Extract each line of the records below that contains the word "will".

DATA FOR PROCESSING below:

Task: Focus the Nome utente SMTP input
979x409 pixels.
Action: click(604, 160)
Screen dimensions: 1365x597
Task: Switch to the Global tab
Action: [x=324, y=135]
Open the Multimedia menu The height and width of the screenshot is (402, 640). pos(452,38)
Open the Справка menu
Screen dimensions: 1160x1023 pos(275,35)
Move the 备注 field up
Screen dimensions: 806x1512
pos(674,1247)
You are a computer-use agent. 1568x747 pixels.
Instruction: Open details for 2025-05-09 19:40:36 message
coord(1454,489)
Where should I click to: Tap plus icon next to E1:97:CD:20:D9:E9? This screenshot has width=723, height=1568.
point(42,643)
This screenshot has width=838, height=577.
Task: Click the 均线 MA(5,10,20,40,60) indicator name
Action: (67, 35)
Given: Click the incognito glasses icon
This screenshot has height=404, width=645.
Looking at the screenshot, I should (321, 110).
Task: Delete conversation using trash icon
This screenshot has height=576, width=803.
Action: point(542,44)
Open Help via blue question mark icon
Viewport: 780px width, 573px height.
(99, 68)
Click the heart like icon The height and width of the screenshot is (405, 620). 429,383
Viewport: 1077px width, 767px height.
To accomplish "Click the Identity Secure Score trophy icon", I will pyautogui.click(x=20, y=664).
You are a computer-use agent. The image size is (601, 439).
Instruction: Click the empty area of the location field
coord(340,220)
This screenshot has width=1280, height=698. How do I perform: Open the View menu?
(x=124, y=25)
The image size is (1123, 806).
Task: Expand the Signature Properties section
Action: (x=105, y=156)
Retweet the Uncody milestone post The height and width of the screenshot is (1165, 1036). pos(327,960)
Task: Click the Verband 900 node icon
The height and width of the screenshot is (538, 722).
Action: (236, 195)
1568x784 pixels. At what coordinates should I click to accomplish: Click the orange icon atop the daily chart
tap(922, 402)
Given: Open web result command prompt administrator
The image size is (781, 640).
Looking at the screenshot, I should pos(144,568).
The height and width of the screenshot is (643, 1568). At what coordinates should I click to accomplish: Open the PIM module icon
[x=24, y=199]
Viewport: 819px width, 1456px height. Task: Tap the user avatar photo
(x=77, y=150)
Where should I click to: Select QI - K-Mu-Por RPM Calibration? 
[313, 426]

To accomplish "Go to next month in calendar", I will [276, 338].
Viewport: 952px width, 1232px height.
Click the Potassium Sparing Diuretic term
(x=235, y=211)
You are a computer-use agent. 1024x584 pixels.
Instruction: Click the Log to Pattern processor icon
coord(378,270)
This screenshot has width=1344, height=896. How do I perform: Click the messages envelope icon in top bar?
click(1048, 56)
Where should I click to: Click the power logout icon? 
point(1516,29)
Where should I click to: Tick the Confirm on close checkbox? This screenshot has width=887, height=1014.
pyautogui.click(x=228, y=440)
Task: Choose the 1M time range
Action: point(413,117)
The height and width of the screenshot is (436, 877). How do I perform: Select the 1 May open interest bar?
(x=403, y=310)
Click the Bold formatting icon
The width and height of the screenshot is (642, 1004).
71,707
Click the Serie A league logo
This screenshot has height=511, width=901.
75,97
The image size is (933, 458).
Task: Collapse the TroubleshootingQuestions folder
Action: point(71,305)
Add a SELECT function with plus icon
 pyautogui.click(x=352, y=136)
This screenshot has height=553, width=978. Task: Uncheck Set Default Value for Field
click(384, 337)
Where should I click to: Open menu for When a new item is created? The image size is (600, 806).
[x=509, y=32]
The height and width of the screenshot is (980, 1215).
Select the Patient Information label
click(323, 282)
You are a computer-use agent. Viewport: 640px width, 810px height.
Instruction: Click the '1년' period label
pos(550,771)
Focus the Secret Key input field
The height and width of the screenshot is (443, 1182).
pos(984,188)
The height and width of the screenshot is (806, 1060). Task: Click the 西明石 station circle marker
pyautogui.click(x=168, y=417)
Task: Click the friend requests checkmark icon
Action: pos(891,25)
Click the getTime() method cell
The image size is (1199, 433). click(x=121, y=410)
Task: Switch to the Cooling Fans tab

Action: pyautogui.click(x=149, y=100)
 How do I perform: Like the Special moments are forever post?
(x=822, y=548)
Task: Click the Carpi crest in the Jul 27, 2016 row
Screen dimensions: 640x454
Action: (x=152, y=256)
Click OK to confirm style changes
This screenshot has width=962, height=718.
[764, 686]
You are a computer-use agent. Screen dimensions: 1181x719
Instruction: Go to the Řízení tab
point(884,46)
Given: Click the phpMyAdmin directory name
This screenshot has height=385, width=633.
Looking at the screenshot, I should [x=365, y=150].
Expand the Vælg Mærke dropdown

End of DATA FOR PROCESSING.

THE ANSWER:
To accomplish "Click the Identity Secure Score trophy icon", I will pyautogui.click(x=20, y=664).
To accomplish "Go to next month in calendar", I will [276, 338].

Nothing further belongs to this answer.